Hello.
On úterý 19. září 2023 17:43:40 CEST Matthew Wilcox wrote:
> On Tue, Sep 19, 2023 at 10:26:42AM +0200, Oleksandr Natalenko wrote:
> > Andrzej asked me to try to revert commits 0b62af28f249, e0b72c14d8dc and
> > 1e0877d58b1e, and reverting those fixed the i915 crash for me. The
> > e0b72c14d8dc and 1e0877d58b1e commits look like just prerequisites, so I
> > assume 0b62af28f249 ("i915: convert shmem_sg_free_table() to use a
> > folio_batch") is the culprit here.
> >
> > Could you please check this?
> >
> > Our conversation with Andrzej is available at drm-intel GitLab [1].
> >
> > Thanks.
> >
> > [1] https://gitlab.freedesktop.org/drm/intel/-/issues/9256
>
> Wow, that is some great debugging. Thanks for all the time & effort
> you and others have invested. Sorry for breaking your system.
>
> You're almost right about the "prerequisites", but it's in the other
> direction; 0b62af28f249 is a prerequisite for the later two cleanups,
> so reverting all three is necessary to test 0b62af28f249.
>
> It seems to me that you've isolated the problem to constructing overly
> long sg lists. I didn't realise that was going to be a problem, so
> that's my fault.
>
> Could I ask you to try this patch? I'll follow up with another patch
> later because I think I made another assumption that may not be valid.

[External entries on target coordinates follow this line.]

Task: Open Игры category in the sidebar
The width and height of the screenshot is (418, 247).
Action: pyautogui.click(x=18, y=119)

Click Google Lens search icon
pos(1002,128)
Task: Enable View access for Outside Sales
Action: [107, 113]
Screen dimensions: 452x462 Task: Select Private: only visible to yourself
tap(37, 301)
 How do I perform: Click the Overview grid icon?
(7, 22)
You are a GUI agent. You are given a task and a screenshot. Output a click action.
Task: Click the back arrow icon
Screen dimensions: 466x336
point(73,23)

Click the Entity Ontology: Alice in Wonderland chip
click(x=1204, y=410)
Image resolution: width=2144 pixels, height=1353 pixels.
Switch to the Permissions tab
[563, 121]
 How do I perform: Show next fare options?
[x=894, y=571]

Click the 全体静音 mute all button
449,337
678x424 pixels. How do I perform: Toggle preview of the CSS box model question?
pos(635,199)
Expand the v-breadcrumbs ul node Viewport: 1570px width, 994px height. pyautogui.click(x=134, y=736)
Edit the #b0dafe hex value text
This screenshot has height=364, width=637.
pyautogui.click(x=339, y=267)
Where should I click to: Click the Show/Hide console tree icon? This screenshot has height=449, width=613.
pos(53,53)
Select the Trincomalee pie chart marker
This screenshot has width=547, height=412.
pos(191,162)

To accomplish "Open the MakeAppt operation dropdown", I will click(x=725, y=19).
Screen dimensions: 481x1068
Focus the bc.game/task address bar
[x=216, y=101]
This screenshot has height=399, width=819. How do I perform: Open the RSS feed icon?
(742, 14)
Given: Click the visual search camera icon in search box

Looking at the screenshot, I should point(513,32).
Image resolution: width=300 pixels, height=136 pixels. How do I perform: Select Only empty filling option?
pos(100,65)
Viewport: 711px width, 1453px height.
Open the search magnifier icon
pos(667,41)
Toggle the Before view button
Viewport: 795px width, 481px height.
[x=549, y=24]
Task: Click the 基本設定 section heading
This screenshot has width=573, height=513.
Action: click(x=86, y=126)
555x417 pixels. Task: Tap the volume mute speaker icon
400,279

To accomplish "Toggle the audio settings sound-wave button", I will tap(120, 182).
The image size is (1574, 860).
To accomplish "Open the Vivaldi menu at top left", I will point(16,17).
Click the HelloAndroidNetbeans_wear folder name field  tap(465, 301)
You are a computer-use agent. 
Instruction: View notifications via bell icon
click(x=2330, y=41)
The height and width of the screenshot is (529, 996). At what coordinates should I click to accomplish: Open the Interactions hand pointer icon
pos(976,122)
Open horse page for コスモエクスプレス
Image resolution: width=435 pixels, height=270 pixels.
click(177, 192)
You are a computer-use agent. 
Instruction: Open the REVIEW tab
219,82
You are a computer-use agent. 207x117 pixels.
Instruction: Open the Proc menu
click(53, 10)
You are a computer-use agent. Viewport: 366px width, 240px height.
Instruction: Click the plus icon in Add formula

I can confirm this one fixes the issue for me on T460s laptop. Thank you!
Should you submit it, please add:
Fixes: 0b62af28f2 ("i915: convert shmem_sg_free_table() to use a folio_batch")
Cc: [email protected] # 6.5.x
Link: https://gitlab.freedesktop.org/drm/intel/-/issues/9256
Link: https://lore.kernel.org/lkml/[email protected]/
Reported-by: Oleksandr Natalenko <[email protected]>
Tested-by: Oleksandr Natalenko <[email protected]>
> diff --git a/drivers/gpu/drm/i915/gem/i915_gem_shmem.c
> b/drivers/gpu/drm/i915/gem/i915_gem_shmem.c
> index 8f1633c3fb93..73a4a4eb29e0 100644
> --- a/drivers/gpu/drm/i915/gem/i915_gem_shmem.c
> +++ b/drivers/gpu/drm/i915/gem/i915_gem_shmem.c
> @@ -100,6 +100,7 @@ int shmem_sg_alloc_table(struct drm_i915_private *i915,
> struct sg_table *st,
> st->nents = 0;
> for (i = 0; i < page_count; i++) {
> struct folio *folio;
> + unsigned long nr_pages;
> const unsigned int shrink[] = {
> I915_SHRINK_BOUND | I915_SHRINK_UNBOUND,
> 0,
> @@ -150,6 +151,8 @@ int shmem_sg_alloc_table(struct drm_i915_private *i915,
> struct sg_table *st,
> }
> } while (1);
>
> + nr_pages = min_t(unsigned long,
> + folio_nr_pages(folio), page_count - i);
> if (!i ||
> sg->length >= max_segment ||
> folio_pfn(folio) != next_pfn) {
> @@ -157,13 +160,13 @@ int shmem_sg_alloc_table(struct drm_i915_private *i915,
> struct sg_table *st,
> sg = sg_next(sg);
>
> st->nents++;
> - sg_set_folio(sg, folio, folio_size(folio), 0);
> + sg_set_folio(sg, folio, nr_pages * PAGE_SIZE, 0);
> } else {
> /* XXX: could overflow? */
> - sg->length += folio_size(folio);
> + sg->length += nr_pages * PAGE_SIZE;
> }
> - next_pfn = folio_pfn(folio) + folio_nr_pages(folio);
> - i += folio_nr_pages(folio) - 1;
> + next_pfn = folio_pfn(folio) + nr_pages;
> + i += nr_pages - 1;
>
> /* Check that the i965g/gm workaround works. */
> GEM_BUG_ON(gfp & __GFP_DMA32 && next_pfn >= 0x00100000UL);
--
Oleksandr Natalenko (post-factum)
signature.asc
Description: This is a digitally signed message part.